After going through the data below, state how many lines contain "agent", and nothing else.

### TASK MATERIAL
════════════════════
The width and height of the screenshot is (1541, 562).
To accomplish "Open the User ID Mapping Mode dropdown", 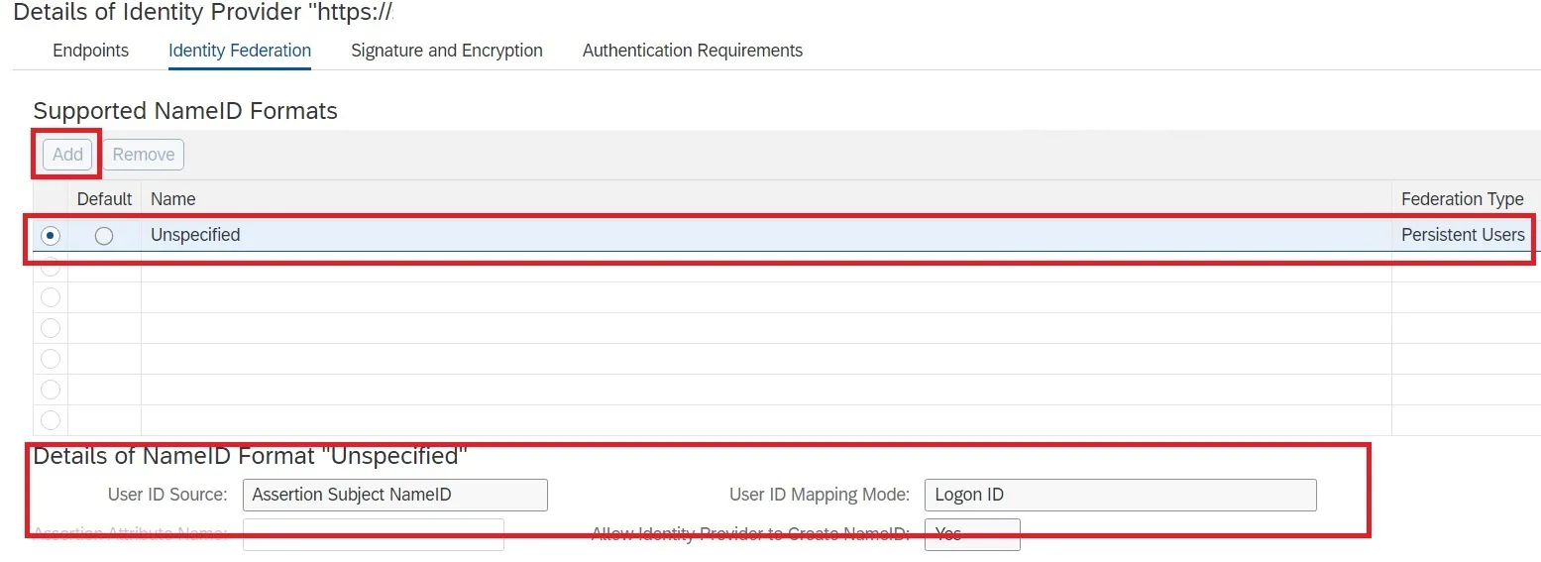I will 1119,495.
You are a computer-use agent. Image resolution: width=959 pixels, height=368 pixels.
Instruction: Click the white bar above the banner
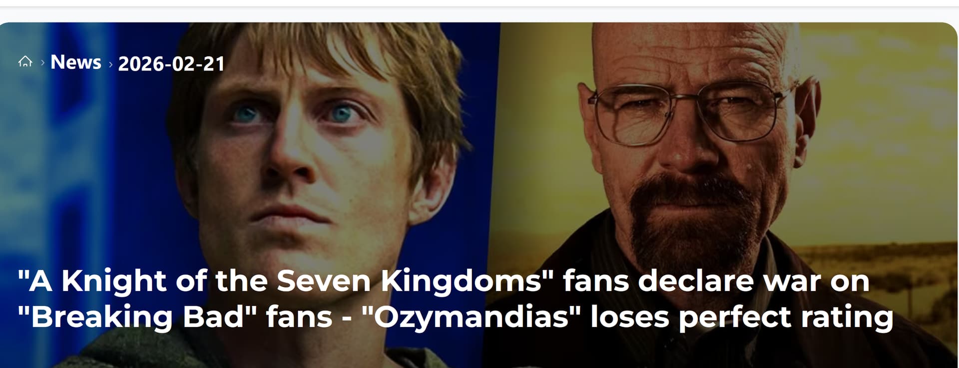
════════════════════
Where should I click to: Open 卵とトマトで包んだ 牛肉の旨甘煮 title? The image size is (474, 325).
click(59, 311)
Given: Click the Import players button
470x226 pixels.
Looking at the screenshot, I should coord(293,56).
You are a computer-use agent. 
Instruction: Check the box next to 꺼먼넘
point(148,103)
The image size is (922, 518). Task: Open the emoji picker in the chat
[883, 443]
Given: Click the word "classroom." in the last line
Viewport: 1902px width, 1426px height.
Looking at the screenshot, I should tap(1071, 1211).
════════════════════
### EXERCISE OUTPUT
2